_REQUIRED ACTION_
In the data, extract each line that holds the string "agent".

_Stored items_
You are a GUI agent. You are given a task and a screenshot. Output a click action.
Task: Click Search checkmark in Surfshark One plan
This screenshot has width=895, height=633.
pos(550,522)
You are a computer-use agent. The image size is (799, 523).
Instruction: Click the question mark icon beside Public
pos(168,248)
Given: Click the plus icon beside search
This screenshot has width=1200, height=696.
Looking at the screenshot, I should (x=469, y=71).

---

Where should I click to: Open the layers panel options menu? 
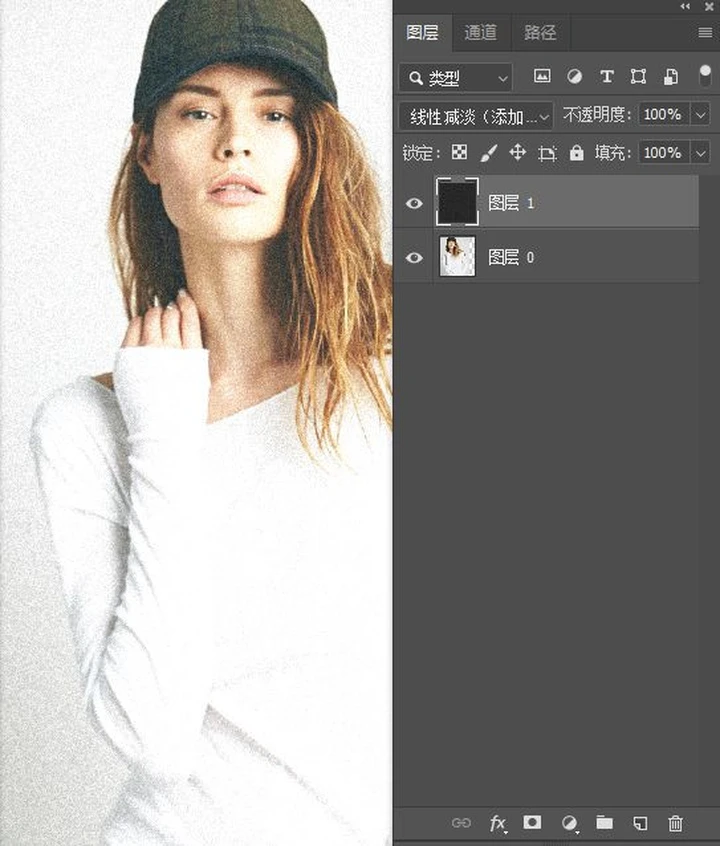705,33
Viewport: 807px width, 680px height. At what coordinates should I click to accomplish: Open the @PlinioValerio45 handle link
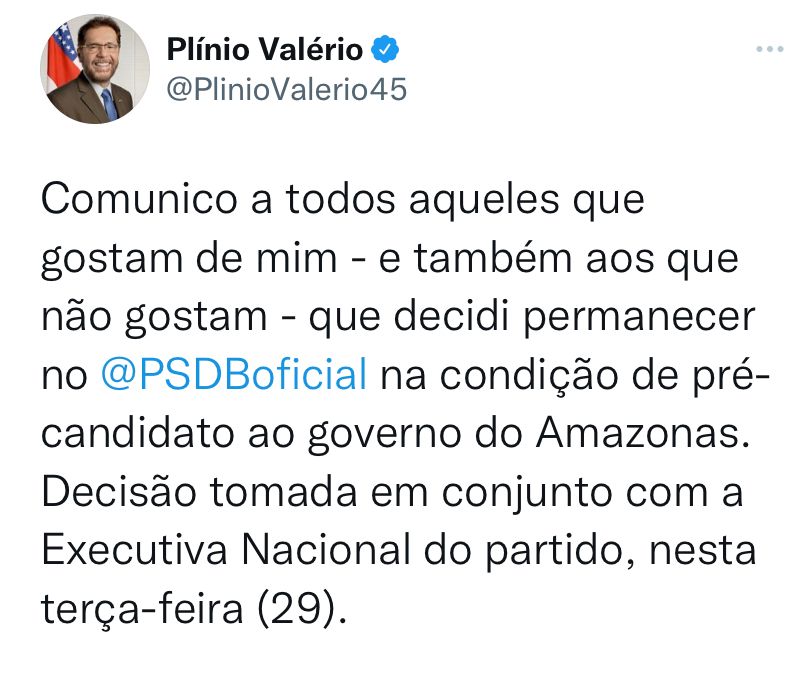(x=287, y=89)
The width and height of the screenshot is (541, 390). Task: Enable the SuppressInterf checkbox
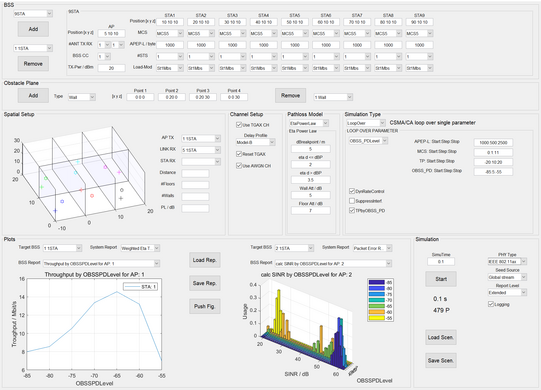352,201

...

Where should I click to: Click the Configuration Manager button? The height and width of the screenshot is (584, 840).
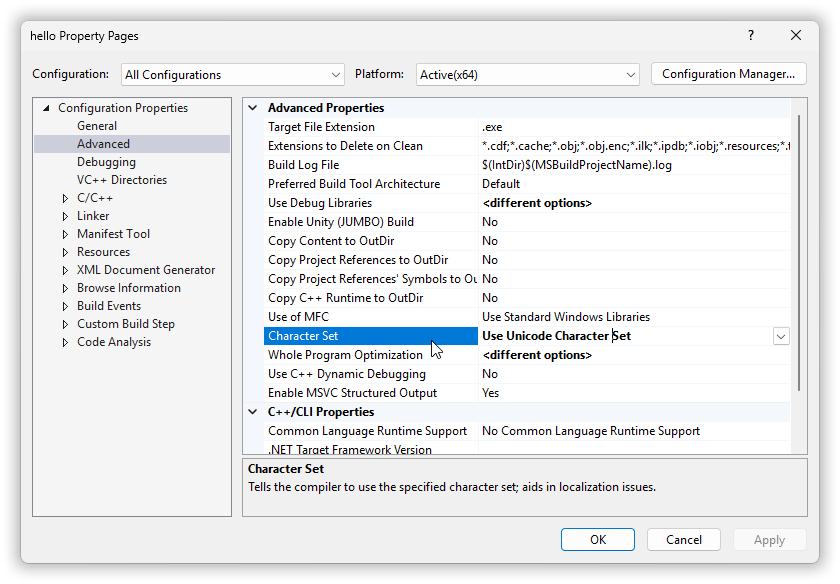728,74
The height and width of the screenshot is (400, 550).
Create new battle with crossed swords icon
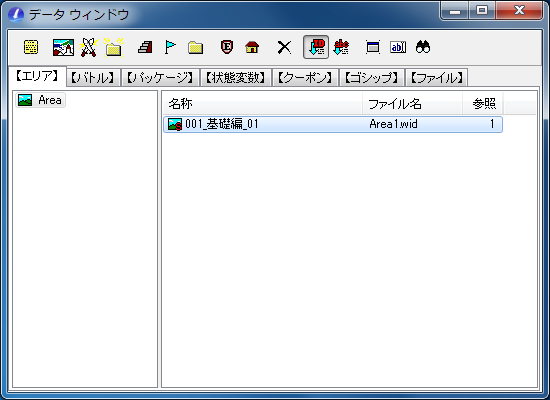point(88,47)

_ANSWER TO THE EXERCISE_
You are a GUI agent. You are given a task and a screenshot. Output a click action.
You are a computer-use agent. The image size is (799, 523).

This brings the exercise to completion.